Supported compilers and compiler combinations
^^^^^^^^^^^^^^^^^^^^^^^^^^^^^^^^^^^^^^^^^^^^^

PoCL usually uses two different compilers (though may be built
using only one). One is used to compile C and C++ files - this is usually
the "system compiler". It's specified by CMAKE_C{,XX}_COMPILER variables
to cmake, but usually just left to default. The second compiler is used
to build OpenCL files - this is always clang+llvm. It's specified by
-DWITH_LLVM_CONFIG=<path> to cmake.

You may use clang as both "system" and OpenCL compiler for pocl.
Note however that pocl uses the CXX_FLAGS *which the 2nd compiler (Clang/LLVM)
was built with*, to build parts of pocl that link with that compiler. This
may cause some issues, if you try to build pocl with a different compiler
as the one used to build the 2nd compiler - because gcc and clang are not
100% compatible with each other in flags. So far though we've only seen
warnings about unknown flags, not actual bugs.

Anyway, the most trouble-free solution is to use the same "system" compiler
to build pocl, as the one that was used to build the 2nd compiler. Note that
while most Linux distributions use GCC to build their Clang/LLVM,
the official downloads from llvm.org are built using Clang.

PoCL is not listed by clinfo / is not found
^^^^^^^^^^^^^^^^^^^^^^^^^^^^^^^^^^^^^^^^^^^^^^^^^^

Occasionally, proprietary implementations rewrite the ICD loader by their own
version. E.g. Intel SDK installer silently replaces
``/usr/lib/x86_64-linux-gnu/libOpenCL.so`` with a link to
``/etc/alternatives/opencl-libOpenCL.so`` which itself is a link to the intel's
libOpenCL implementation. The fix is to remove the symlinks manually
and reinstall the ICD loader after which both pocl and the Intel SDK
can be used through the ICD loader.

Deadlocks (freezes) on FreeBSD
^^^^^^^^^^^^^^^^^^^^^^^^^^^^^^

The issue here is that a library may not initialize the threading on BSD
independently. 
This will cause pocl to stall on some uninitialized internal mutex.
See: http://www.freebsd.org/cgi/query-pr.cgi?pr=163512

A simple work-around is to compile the OpenCL application with "-pthread", 
but this of course cannot be enforced from pocl, especially if an ICD loader 
is used.

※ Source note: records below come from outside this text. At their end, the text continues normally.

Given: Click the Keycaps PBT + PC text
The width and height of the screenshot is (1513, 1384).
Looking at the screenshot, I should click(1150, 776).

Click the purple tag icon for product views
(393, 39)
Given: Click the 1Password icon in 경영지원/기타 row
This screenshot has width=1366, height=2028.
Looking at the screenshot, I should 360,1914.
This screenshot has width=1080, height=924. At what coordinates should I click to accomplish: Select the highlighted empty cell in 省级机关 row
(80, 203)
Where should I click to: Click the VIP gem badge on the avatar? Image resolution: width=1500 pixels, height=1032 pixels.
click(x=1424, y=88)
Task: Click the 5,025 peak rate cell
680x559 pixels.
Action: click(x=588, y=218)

The internal testsuite works only if "-pthread" is passed 
to ./configure in CFLAGS and CXXFLAGS, even if an ICD loader is used.

clReleaseDevice or clCreateImage missing when linking against -lOpenCL (ICD)
^^^^^^^^^^^^^^^^^^^^^^^^^^^^^^^^^^^^^^^^^^^^^^^^^^^^^^^^^^^^^^^^^^^^^^^^^^^^

These functions were introduced in OpenCL 1.2. If you have built your ICD
loader against 1.1 headers, you cannot access the pocl implementations of
them because they are missing from the ICD dispatcher.

The solution is to rebuild the ICD loader against OpenCL 1.2 headers.

See: https://github.com/pocl/pocl/issues/27

"Two passes with the same argument (-barriers) attempted to be registered!"
^^^^^^^^^^^^^^^^^^^^^^^^^^^^^^^^^^^^^^^^^^^^^^^^^^^^^^^^^^^^^^^^^^^^^^^^^^^

If you see this error::

  Two passes with the same argument (-barriers) attempted to be registered!
  UNREACHABLE executed at <path..>/include/llvm/Support/PassNameParser.h:73!

It's caused by initializers of static variables (like pocl's LLVM Pass names)
called more than once. This happens for example when you link libpocl twice
to your program, or you link libpocl and another library that dynamically links
to a different LLVM.

One way that could happen, is building pocl with ``-DENABLE_ICD=0`` while having
hwloc "plugins" package installed (with the opencl plugin). What happens is:

* libOpenCL.so gets built
* program gets linked to the built libOpenCL.so; that is linked to hwloc
* at runtime, hwloc will try to open the hwloc-opencl plugin; that links to
  system-installed libOpenCL.so (usually the ICD loader);
* the ICD loader will try to dlopen libpocl.so -> you get the error.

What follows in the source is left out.